Sporting greatness is not always about winning medals. It is, as Baron Pierre de Coubertin said, the taking part that counts, the fighting well rather than the conquering.
Alfred Nakache did not win a medal in the 1948 Olympic Games, but he did show the world that it was possible to see Hell, and recover, for it is believed he was the only athlete at these Games who had also been in a concentration camp during the Second World War.

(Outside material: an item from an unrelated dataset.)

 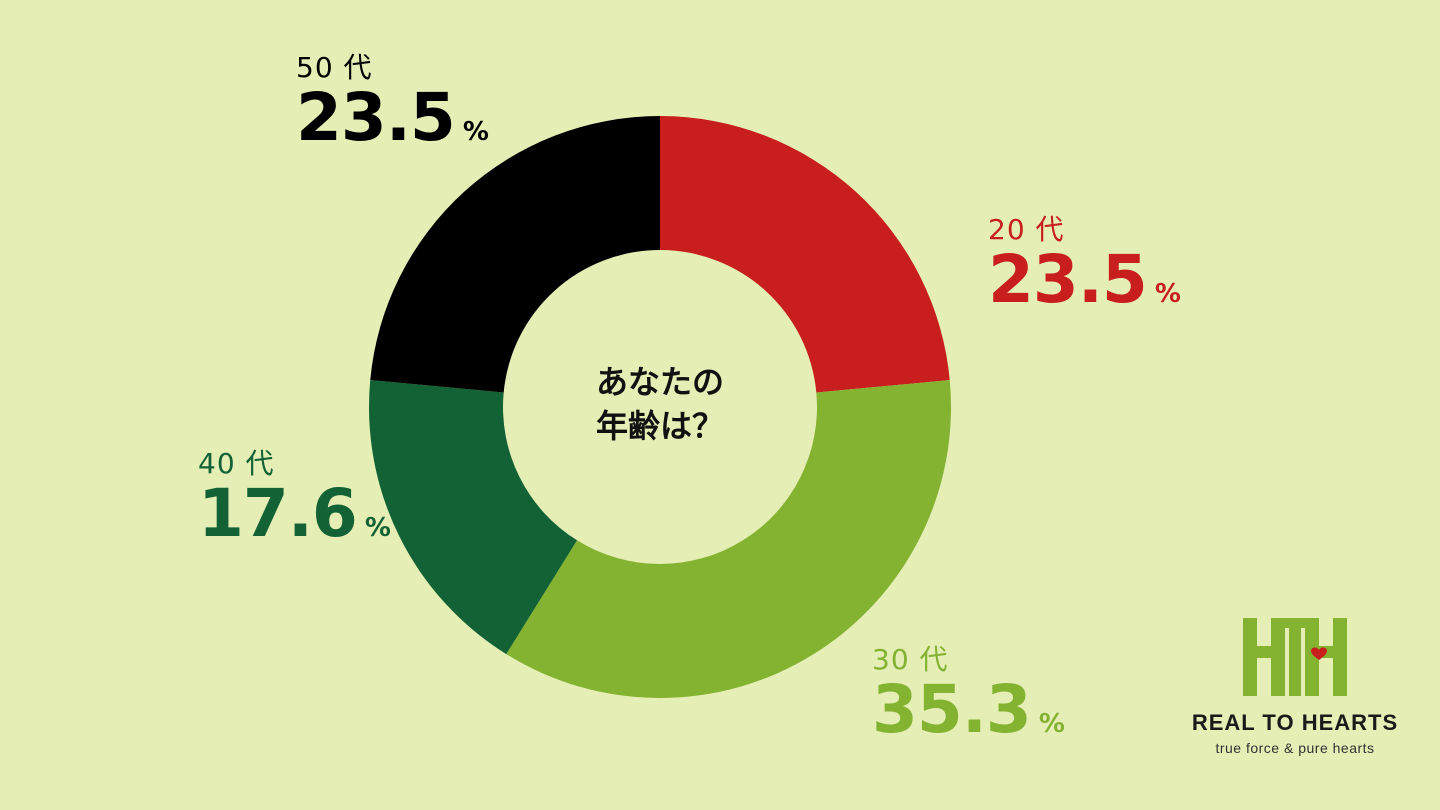 What do you see at coordinates (1068, 280) in the screenshot?
I see `percent-value-20s: 23.5` at bounding box center [1068, 280].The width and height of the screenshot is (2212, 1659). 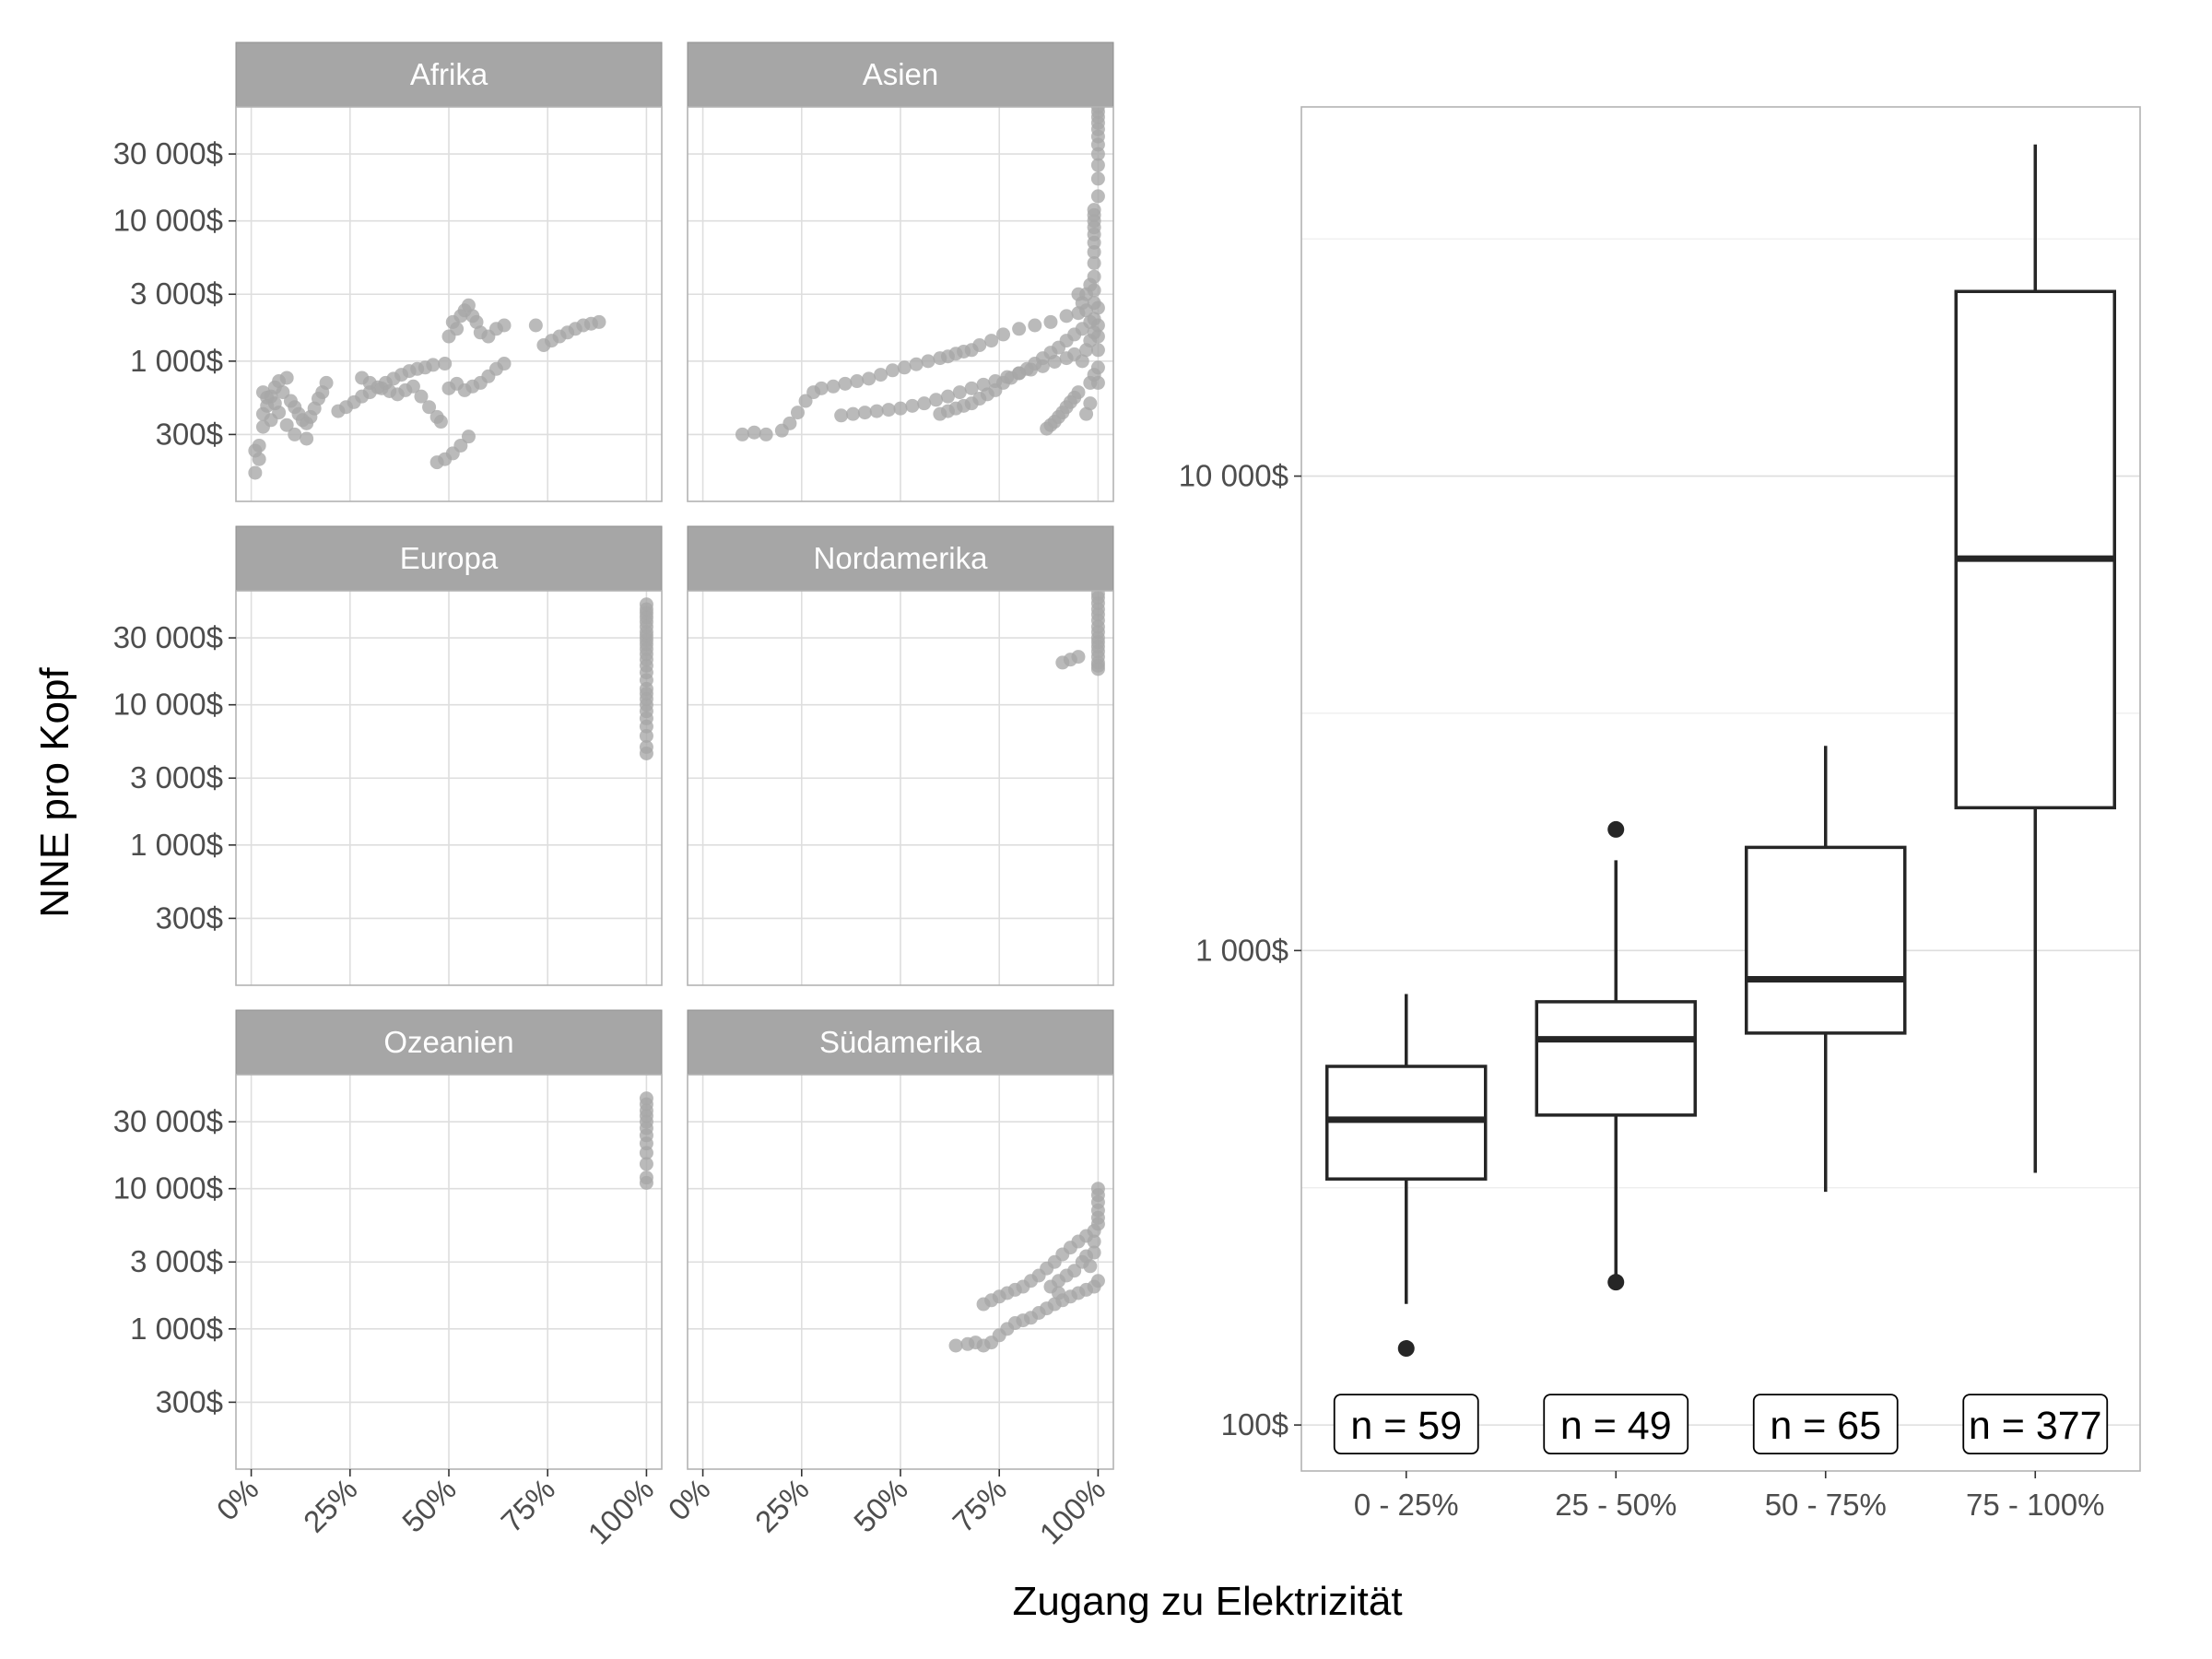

Nakache, known as Artem, had been an international-class swimmer. He'd competed for France in the 1936 Games and come fourth as part of the 4x200m Relay team, missing a Bronze medal by just six seconds. In 1941, he set a world record for the 200m Breaststroke, beating the German champion on the way. As a Jewish swimmer, though, he attracted criticism and was restricted from entering races, although many of France's leading swimmers then withdrew themselves in protest at Nakache's treatment.
In January 1944, he, his wife and two-year-old daughter were all arrested and deported to Auschwitz. Of the 1,368 men, women and children who made that journey, only 47 survived. Both his wife and daughter died.
Towards the end of the war, he was transferred to Buchenwald, yet somehow Nakache not only survived, but found the resolve to return to swimming. Less than a year after the liberation of Buchenwald, he was part of the French team that set a world record in the 3x100m relay. That year, he also became French national champion at butterfly and in the 4x100m relay.
In London, Nakache swam in the 200m breaststroke, reaching the semi-finals. He also played as part of France's water polo team. Having appeared, once more, at the world's greatest sporting event, he ended his swimming career, yet his dedication continues to inspire. His is, perhaps, the most remarkable of all stories from these post-War Games.